▶ Your goal: Using the data that follows, return exactly the lines from the one that contains "Para contactarnos (417, 2464)" through the one that contains "Latina (219, 2506)", ends included.

▶ Record set:

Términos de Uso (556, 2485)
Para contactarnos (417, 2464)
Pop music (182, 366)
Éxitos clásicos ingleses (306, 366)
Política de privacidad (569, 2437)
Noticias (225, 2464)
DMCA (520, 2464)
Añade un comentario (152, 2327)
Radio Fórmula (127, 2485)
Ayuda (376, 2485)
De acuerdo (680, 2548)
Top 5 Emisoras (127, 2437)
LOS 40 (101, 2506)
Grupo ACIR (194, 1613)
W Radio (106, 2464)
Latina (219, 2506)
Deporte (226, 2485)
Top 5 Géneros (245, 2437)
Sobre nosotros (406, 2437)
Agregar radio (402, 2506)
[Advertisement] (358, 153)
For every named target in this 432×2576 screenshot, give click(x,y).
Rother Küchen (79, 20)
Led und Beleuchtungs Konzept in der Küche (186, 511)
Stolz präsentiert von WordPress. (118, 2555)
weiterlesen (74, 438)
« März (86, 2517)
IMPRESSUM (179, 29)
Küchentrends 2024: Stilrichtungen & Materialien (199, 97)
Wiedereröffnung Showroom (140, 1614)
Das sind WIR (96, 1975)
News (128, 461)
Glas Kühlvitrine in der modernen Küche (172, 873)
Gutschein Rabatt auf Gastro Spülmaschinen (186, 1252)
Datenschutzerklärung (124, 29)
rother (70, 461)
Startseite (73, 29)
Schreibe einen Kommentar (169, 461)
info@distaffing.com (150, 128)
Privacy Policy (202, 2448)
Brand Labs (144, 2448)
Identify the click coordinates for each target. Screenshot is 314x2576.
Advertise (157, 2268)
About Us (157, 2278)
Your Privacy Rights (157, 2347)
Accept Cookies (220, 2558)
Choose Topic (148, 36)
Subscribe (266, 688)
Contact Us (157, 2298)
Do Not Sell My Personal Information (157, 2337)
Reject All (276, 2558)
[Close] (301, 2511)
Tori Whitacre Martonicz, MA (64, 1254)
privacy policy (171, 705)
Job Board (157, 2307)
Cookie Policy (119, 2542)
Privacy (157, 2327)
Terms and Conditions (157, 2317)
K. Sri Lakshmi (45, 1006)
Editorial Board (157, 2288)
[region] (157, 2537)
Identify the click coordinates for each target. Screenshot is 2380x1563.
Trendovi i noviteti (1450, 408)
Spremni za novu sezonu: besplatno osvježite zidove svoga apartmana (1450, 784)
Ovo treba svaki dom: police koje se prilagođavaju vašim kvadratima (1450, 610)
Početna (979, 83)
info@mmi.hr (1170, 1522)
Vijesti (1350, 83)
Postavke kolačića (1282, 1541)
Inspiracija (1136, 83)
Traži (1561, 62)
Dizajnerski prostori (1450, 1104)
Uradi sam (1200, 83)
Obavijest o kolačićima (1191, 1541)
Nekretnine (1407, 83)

▶ Result below:
Para contactarnos (417, 2464)
Pop music (182, 366)
Éxitos clásicos ingleses (306, 366)
Política de privacidad (569, 2437)
Noticias (225, 2464)
DMCA (520, 2464)
Añade un comentario (152, 2327)
Radio Fórmula (127, 2485)
Ayuda (376, 2485)
De acuerdo (680, 2548)
Top 5 Emisoras (127, 2437)
LOS 40 (101, 2506)
Grupo ACIR (194, 1613)
W Radio (106, 2464)
Latina (219, 2506)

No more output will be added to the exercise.